Ted Nolan <tednolan>
2020-03-21 19:59:44 UTC
Ciel Halligan is an aura adaptor. Don't call her a shape shifter,
aura adaptors don't like that. Nonetheless, this small clanish
group can assume the shape (and voice and mannerisms) of anyone
they come into contact with, and keep those "auras" on file
It's obviously a talent with commercial applications, especially
as it's unknown or unbelieved-in by the world at large. Ceil's
idea for making money is to act as a stand-in/body double for her
clients. If you pay her enough, she will play you as "you" go over
life's rough spots. Don't interview well? Ceil will get you in
like Flynn. Need to get out of town while still keeping commitments
you can't get out of? Ceil will show the flag for you. Need to
get your boyfriend to propose? Well, that's where Ceil starts this
book: aura adapted as a beautiful woman on a tropic isle vacation
with her hunky boyfriend. It's probably one of the less convincing
hooks for her applying her talent once it's explained, but it gets
the book off to a pretty good start.
Just as Ceil has started to implement her plan for seducing said
boyfriend into a proposal (she conviently has her client's permission
to have sex..), all hell breaks loose as their cottage is blown up,
and Ceil is snared in hunky boyfriend's secret CIA life and enemies.

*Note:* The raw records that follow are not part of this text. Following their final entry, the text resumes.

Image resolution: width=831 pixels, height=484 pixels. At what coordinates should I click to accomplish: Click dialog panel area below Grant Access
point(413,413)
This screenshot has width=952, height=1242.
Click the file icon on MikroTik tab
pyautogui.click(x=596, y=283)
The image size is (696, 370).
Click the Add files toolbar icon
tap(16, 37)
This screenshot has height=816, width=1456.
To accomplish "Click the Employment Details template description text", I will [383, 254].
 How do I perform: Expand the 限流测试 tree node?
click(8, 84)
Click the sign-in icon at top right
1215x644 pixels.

Quickly on the scene to bail Ceil out are two other aura adaptors,
both childhood friends and both potential (and more than potential)
love interests. We gradually get more of Ceil's backstory and how
she is desperately trying to forge a life of her own independent
of these two (and of her meddling brother) or at least get them to
treat her as an adult instead of a brat, and how as she becomes
emeshed in their schemes, that becomes more and more difficult.

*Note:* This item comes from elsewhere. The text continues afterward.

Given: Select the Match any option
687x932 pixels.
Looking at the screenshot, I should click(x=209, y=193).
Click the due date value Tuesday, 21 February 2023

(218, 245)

Along the way, Ceil will be captured by modern Vikings, be shot
from a catapult and pee on someone's head...
With Ciel Halligan Grimes seems to be going for the "Urban Fantasy
as Sex Farce" territory occupied mainly by Karen Chance and her
Cassie Palmer stories. She hits the mark more often than she misses,
but she does miss more often than Chance. Chance has a way of
putting likeable characters in real danger amidst the general
absurdity which Grimes has not yet quite mastered. She also misses
some fairly obvious uses Ceil could put her talent to. The most
glaring is making a point of introducing Ceil to a champion swimmer
a little bit before she is nearly drowned and not having her adopt
his aura when needed. The modern Viking plotline is also very
forced and their plan is so ludicrous that it's hard to take them
as a real threat.
Still it's a good start for a series that doesn't take itself too
seriously, and I will check out the next book when and if.